Details
-
Bug
-
Resolution: Fixed
-
Major
-
5.2.2
-
None
-
NAS 5.3.1, NAS 5.4
Description
This is behaviour we have seen in production. A harvester finishes a long-running job and sends a begins to send "ready" messages that it can now accept new jobs. But HarvestJobManager sends multiple messages which then build up on the JMS queue. Here is an example of how it can happen. A harvester finished a job at 15:01:35.255 and started sending ready-messages every minute:
Message ID Sent Received ID:15929-130.226.228.72 15:01:49.410 15:03:13.017 ID:15932-130.226.228.72 15:02:49.401 15:03:13.169 ID:15935-130.226.228.72 15:03:49.401 15:03:49.401 ID:15938-130.226.228.72 15:04:49.401 15:04:49.401
See that HJM first began to receive messages after nearly one-and-a-half minutes, so it received the first two message almost simultaneously. After that, the messages are delivered almost instantaneously.
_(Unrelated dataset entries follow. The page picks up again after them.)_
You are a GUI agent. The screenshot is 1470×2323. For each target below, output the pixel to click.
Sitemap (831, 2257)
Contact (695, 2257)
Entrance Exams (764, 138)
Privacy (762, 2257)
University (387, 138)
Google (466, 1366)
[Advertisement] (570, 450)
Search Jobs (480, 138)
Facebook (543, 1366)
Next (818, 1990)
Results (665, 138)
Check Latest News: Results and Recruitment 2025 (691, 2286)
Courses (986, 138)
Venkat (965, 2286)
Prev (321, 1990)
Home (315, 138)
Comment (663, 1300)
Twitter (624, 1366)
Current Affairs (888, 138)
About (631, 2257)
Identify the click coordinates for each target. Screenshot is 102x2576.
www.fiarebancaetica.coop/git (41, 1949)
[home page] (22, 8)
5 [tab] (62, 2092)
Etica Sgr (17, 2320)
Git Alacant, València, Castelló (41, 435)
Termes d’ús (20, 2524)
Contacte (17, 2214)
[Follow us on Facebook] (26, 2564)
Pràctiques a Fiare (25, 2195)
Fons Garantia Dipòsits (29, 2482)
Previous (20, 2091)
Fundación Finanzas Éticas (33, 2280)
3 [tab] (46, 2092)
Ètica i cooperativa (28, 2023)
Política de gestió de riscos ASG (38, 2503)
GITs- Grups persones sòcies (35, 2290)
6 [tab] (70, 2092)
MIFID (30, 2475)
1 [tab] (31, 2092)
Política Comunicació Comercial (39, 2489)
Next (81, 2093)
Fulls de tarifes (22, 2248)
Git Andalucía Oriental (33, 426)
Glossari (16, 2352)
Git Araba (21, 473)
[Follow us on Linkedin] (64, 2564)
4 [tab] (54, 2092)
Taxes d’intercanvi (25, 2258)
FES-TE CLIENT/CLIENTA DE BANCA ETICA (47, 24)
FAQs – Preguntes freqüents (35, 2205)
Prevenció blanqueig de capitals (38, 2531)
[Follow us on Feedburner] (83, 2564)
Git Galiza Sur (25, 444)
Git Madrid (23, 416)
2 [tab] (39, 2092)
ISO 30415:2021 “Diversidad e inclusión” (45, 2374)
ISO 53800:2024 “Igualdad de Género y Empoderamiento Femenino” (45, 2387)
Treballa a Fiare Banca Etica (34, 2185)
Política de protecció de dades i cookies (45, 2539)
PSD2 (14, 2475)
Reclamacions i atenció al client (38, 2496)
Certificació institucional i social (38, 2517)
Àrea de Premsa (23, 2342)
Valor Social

We don't fully understand the cause of this. The broker log shows the following
[26/Mar/2017:15:01:49 CEST] Creating new Producer 1112770684487722240 on T:PROD_COMMON_HARVESTER_STATUS_TOPIC for connection 1112770635834038018
So the broker apparently starts work on the first message right away, but still takes 1.5 minutes to deliver it.
However there is apparently a simply workaround. So long as the interval between ready messages is longer than the longest delay for receiving the first message, there should be no problem. This is controlled by the parameter settings.harvester.harvesting.sendReadyInterval . We are now setting this to 300 seconds in production. This should have no negative effect on performance. The first ready message, in the above case, would still be received after 1.5 minutes, exactly as now.